===== RECORDS SHOWN =====
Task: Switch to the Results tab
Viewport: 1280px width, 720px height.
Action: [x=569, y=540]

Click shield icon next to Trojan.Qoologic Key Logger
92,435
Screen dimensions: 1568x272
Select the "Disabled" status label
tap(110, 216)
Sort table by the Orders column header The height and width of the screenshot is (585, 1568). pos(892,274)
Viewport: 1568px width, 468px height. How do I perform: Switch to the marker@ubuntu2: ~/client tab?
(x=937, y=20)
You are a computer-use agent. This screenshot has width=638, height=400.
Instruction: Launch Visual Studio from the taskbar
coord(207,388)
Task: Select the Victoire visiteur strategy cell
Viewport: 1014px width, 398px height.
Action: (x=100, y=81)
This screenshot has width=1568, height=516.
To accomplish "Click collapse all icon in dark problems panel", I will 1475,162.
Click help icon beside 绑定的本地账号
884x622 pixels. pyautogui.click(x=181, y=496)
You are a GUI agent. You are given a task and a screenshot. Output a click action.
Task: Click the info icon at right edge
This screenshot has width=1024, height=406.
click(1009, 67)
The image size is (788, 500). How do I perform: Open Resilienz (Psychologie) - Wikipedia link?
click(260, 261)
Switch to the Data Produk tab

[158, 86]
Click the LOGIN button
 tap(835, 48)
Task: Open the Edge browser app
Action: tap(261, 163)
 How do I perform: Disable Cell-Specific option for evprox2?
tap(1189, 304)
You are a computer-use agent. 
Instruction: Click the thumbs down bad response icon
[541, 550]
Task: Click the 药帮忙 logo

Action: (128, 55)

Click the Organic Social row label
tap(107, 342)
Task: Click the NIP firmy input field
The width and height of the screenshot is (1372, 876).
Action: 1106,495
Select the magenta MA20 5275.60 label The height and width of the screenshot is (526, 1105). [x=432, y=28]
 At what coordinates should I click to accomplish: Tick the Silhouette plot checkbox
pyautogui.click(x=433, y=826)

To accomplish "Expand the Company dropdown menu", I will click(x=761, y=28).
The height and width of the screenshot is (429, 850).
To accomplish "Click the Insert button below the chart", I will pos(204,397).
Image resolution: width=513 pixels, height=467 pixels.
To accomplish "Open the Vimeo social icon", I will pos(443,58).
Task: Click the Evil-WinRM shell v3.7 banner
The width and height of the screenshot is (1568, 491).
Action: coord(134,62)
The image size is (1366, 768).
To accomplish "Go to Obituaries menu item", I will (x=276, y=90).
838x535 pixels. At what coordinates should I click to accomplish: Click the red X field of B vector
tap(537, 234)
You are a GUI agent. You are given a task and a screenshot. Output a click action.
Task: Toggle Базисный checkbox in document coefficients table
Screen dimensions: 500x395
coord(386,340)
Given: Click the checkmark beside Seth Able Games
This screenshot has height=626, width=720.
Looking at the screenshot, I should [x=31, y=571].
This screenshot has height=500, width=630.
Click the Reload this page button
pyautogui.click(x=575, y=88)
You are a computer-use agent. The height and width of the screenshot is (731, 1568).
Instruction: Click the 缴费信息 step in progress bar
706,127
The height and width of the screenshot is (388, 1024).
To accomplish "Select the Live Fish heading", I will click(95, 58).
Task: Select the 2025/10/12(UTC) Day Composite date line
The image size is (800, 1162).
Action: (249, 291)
=====
[EXERCISE PROMPT]
Find how many lines in the records contain the string "computer", then give the number alone.

[SOLUTION BELOW]
3